E isso alivia. Muita ansiedade em app com IA nasce do fato de que ninguém sabe exatamente se melhorou ou só ficou diferente.

Observabilidade é o que impede a loucura silenciosa

Tem uma pergunta que aparece em toda operação séria com IA. Por que o sistema respondeu isso?

Se você não consegue responder, ainda não terminou de construir o produto.

Logs tradicionais ajudam, claro. Mas eles não bastam quando o comportamento depende de contexto montado em tempo real, múltiplas chamadas de ferramenta, decisões intermediárias e cadeias de mensagens. Você precisa ver o caminho. Que contexto entrou, que ferramenta foi chamada, o que voltou, em que momento houve handoff, onde o modelo hesitou, onde uma proteção interveio, onde a latência explodiu.

Quando esse tipo de rastreabilidade existe, debug deixa de ser leitura de borra de café. Você encontra a causa com alguma dignidade. Descobre que o problema não era alucinação pura, e sim um chunk ruim. Ou um timeout mascarado. Ou uma mensagem antiga reaproveitada quando não devia. Ou uma ferramenta generosa demais nas permissões. De repente, comportamento estranho vira bug tratável.

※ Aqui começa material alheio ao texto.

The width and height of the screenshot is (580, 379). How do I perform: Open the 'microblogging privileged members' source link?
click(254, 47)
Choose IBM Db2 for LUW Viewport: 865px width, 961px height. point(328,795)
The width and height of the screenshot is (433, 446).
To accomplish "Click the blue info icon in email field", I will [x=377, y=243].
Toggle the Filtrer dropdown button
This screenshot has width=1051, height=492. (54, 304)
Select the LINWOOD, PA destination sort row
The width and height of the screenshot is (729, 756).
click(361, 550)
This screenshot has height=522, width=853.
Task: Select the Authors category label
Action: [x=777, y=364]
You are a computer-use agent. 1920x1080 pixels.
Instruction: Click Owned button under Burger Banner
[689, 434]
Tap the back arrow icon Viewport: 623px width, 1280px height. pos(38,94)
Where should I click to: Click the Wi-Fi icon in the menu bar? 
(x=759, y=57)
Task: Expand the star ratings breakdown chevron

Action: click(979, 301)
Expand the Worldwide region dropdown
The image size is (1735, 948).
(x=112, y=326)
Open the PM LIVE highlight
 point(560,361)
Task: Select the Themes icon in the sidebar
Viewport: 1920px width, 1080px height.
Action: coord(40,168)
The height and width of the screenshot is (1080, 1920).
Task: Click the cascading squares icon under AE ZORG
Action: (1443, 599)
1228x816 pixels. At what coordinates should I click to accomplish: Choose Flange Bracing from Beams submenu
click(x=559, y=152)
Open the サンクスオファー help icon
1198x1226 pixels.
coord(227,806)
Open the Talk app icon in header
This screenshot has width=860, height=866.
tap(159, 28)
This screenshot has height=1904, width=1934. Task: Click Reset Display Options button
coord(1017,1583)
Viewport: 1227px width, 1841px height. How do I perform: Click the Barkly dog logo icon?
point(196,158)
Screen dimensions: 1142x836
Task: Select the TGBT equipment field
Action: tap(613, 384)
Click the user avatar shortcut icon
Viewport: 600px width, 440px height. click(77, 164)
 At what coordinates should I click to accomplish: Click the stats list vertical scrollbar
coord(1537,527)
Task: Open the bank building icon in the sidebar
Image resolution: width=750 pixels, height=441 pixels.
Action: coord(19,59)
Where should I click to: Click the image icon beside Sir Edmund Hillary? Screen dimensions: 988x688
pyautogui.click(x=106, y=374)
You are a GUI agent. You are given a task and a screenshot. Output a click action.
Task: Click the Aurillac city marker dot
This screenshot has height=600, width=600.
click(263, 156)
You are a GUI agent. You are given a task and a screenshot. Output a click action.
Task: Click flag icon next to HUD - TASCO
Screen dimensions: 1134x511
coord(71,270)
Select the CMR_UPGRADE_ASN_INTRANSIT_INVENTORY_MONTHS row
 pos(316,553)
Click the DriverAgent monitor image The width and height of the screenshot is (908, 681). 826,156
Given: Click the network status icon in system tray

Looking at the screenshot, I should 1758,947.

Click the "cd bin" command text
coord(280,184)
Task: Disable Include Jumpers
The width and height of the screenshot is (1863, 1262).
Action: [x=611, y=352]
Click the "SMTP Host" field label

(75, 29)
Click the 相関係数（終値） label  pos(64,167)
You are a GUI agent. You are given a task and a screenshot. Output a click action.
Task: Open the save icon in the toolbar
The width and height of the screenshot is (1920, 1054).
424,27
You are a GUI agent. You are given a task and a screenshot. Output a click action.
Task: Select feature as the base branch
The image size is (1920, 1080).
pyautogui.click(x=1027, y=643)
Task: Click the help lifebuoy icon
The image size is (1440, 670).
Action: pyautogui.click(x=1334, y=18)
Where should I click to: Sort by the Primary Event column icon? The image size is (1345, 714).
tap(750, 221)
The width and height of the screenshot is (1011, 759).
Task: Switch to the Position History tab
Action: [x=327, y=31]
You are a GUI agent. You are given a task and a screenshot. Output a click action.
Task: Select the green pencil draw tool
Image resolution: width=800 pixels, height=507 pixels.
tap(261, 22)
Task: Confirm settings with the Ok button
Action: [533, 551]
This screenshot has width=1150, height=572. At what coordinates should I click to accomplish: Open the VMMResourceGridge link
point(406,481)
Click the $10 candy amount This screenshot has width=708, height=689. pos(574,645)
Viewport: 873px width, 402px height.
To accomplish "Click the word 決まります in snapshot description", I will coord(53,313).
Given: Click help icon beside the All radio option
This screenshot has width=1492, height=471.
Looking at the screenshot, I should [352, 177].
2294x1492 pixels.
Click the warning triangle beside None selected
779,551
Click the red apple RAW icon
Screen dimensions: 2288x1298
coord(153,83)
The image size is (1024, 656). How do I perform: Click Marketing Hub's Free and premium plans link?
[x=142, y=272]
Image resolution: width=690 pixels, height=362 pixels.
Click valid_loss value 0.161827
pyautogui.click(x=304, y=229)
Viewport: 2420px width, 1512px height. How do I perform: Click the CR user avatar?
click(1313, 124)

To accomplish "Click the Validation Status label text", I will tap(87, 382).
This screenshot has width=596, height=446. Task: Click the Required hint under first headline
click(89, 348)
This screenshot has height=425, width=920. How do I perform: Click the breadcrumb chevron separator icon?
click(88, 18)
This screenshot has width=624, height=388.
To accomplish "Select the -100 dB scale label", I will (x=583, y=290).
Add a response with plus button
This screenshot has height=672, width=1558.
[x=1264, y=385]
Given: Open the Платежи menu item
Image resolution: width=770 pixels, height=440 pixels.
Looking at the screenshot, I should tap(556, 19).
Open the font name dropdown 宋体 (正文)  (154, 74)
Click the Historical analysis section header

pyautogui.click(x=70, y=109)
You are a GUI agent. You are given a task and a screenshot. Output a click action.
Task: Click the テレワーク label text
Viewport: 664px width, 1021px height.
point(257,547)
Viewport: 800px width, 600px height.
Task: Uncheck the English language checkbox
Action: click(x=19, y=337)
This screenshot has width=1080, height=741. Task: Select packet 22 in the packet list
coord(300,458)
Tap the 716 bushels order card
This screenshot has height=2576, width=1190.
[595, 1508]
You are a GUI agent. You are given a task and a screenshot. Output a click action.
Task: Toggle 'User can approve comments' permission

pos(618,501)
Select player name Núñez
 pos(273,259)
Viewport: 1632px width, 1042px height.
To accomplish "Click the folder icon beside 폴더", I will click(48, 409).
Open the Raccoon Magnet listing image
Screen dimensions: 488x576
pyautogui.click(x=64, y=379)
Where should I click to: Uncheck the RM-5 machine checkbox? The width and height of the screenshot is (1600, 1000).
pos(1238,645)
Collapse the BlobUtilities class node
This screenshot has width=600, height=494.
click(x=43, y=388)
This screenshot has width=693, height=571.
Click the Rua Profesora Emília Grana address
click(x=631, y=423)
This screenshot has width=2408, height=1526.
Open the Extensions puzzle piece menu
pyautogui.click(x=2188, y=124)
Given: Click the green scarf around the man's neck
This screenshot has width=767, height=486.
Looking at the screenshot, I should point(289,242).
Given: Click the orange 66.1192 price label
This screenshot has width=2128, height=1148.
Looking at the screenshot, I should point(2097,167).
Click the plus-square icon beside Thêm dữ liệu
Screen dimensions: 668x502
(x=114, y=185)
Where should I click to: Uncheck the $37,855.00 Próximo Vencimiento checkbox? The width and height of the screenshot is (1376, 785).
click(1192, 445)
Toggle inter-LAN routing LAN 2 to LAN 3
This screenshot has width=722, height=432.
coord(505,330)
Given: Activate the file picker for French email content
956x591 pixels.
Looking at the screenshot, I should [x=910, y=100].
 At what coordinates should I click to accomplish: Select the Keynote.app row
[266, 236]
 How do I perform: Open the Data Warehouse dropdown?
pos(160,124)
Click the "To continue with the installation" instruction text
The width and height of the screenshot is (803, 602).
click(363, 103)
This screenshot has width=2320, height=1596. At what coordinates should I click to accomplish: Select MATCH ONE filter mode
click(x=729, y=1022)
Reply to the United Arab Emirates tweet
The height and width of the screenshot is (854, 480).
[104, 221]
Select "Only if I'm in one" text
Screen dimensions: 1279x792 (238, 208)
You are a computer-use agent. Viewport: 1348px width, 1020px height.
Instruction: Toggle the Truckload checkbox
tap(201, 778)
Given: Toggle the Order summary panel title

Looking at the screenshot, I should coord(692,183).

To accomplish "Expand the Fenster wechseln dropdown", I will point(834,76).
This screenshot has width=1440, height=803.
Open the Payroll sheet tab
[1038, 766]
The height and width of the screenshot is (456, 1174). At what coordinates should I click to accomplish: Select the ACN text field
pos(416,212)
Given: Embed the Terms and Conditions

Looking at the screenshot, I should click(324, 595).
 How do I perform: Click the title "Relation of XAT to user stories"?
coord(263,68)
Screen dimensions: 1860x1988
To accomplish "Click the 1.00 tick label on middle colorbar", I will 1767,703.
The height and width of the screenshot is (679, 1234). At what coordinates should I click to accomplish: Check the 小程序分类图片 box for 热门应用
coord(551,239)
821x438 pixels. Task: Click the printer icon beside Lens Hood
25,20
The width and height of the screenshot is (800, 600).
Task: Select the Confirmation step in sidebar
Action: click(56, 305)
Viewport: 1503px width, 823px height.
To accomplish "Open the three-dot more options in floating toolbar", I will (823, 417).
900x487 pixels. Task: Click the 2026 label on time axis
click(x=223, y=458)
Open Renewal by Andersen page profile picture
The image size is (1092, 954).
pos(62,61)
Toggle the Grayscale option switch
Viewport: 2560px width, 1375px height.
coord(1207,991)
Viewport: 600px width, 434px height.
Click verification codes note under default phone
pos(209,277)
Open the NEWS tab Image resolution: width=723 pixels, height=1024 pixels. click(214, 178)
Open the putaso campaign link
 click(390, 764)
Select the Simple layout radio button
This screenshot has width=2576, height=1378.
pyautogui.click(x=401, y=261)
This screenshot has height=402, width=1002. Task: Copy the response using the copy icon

É curioso como essa camada quase sempre entra tarde. O time passa semanas refinando a superfície da experiência e adia justamente a parte que permitiria entender o que a experiência está fazendo por baixo.

Custo e latência também escrevem a experiência

Quase todo mundo aprende isso do mesmo jeito. Em produção, da forma menos romântica possível.

O usuário sente latência antes de entender qualidade. Se a resposta demora demais, a percepção de inteligência cai. Se o app custa demais para responder tarefas simples, o negócio aperta. Não adianta construir uma aplicação brilhante que só funciona financeiramente com tráfego tímido e sessões curtas.

Tem algumas alavancas clássicas aqui. Reaproveitar prefixos estáveis, cachear contexto recorrente, usar modelos mais leves em etapas menores, reservar o modelo mais caro para pontos realmente difíceis, transmitir resposta em streaming quando faz sentido, resumir histórico em vez de empilhar tudo, evitar chamadas de ferramenta desnecessárias, não reexecutar busca quando nada mudou.

Nada disso é truque marginal. É parte da arquitetura. O time que entende isso cedo costuma produzir experiência melhor com menos dinheiro queimado. O time que ignora entra naquela espiral chata em que cada melhoria de qualidade cobra um pedágio enorme de custo ou tempo.

O mais bonito é que otimização boa não precisa deixar o produto frio. Pelo contrário. Um sistema mais rápido, mais previsível e mais econômico costuma parecer mais confiável. O usuário não chama isso de engenharia elegante. Ele chama de produto bom.

O ponto menos óbvio de todos

Vou arriscar uma tese simples. A maior parte dos apps com IA não fracassa porque o modelo escreve mal. Fracassa porque o sistema decide mal o que mostrar ao modelo, o que permitir que ele faça e como conferir se o resultado prestou.

Essa mudança de lente ajuda muito. Em vez de perguntar qual é o melhor modelo, você começa a perguntar coisas mais férteis. Qual contexto realmente entra em cada tarefa. Como o sistema recupera informação. Onde a ferramenta pode falhar. Que tipos de erro valem bloqueio humano. O que fica medido desde a primeira semana. Como os logs contam a história de uma resposta. Em que momento vale dividir o fluxo em especializações. O que pode ser cacheado sem criar comportamento confuso.

Repara como a conversa amadurece. Ela sai do fascínio e entra no ofício.

No fim das contas, construir apps com IA virou uma atividade menos mágica e mais interessante. Continua existindo surpresa, claro. Continua existindo aquele momento gostoso em que o sistema faz algo e você pensa que isso aqui ficou realmente bom. Só que a qualidade duradoura não nasce desse susto bom. Ela nasce de uma sequência de decisões discretas, técnicas e muito humanas.

O melhor app com IA quase nunca é o mais espalhafatoso. É aquele que parece saber a hora de responder, a hora de buscar, a hora de agir, a hora de pedir ajuda e a hora de dizer que ainda não tem certeza.

Quando um produto chega nesse ponto, o usuário talvez nem perceba toda a engenharia por trás. Ele só sente que pode confiar.

E confiança, nesse nicho, vale mais do que deslumbramento.